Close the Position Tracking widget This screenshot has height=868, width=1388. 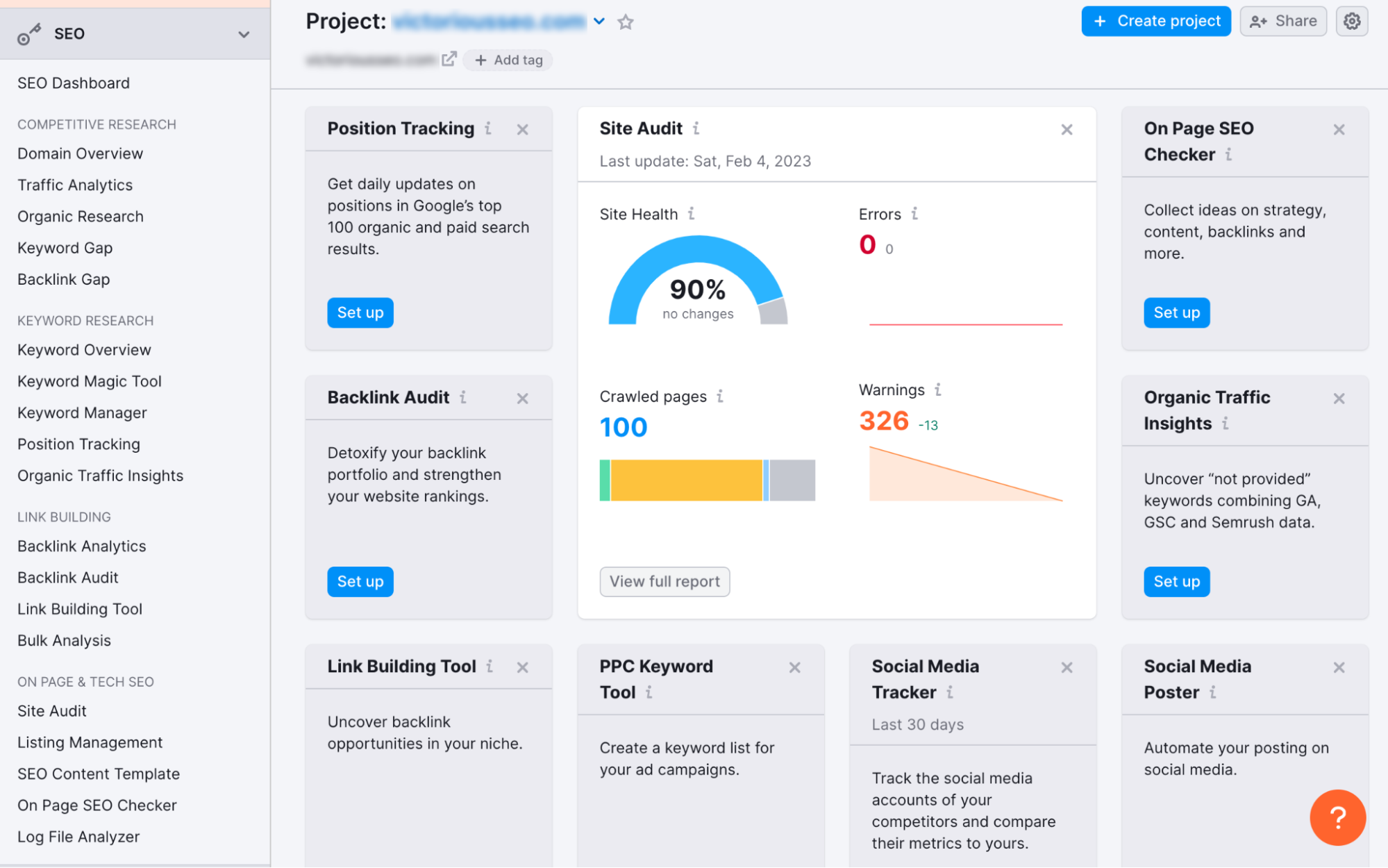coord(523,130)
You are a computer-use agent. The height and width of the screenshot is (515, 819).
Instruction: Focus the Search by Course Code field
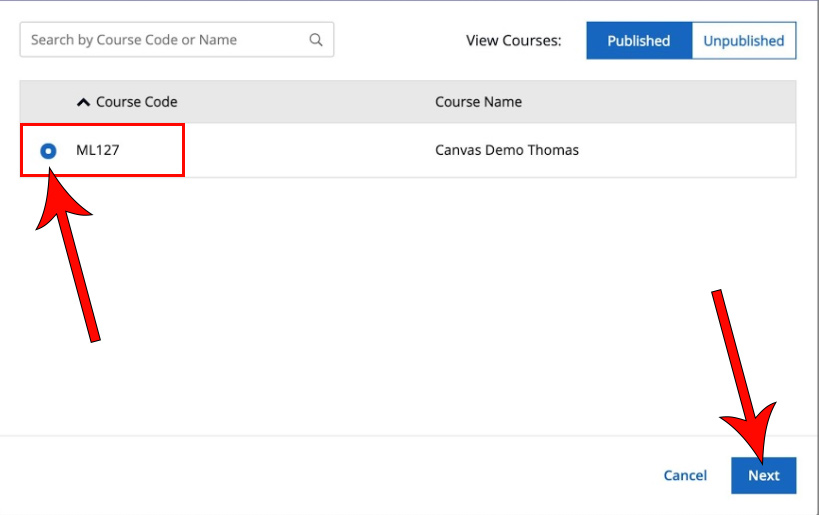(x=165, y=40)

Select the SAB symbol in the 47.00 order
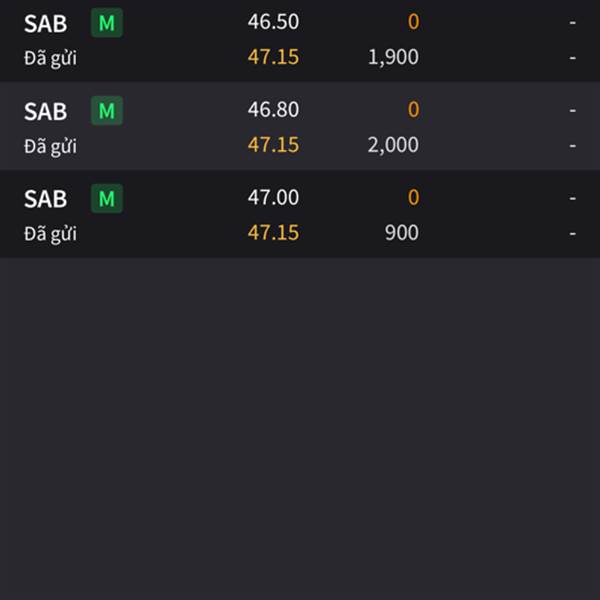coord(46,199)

————————

-- Direction --
Could you transcribe the stretch of the data above, from the line containing "You are a computer-use" through the end of the data, word for word, and leave the pictures out?

-- Response to this exercise --
You are a computer-use agent. The height and width of the screenshot is (515, 819).
Instruction: Focus the Search by Course Code field
(x=165, y=40)

Select the SAB symbol in the 47.00 order
coord(46,199)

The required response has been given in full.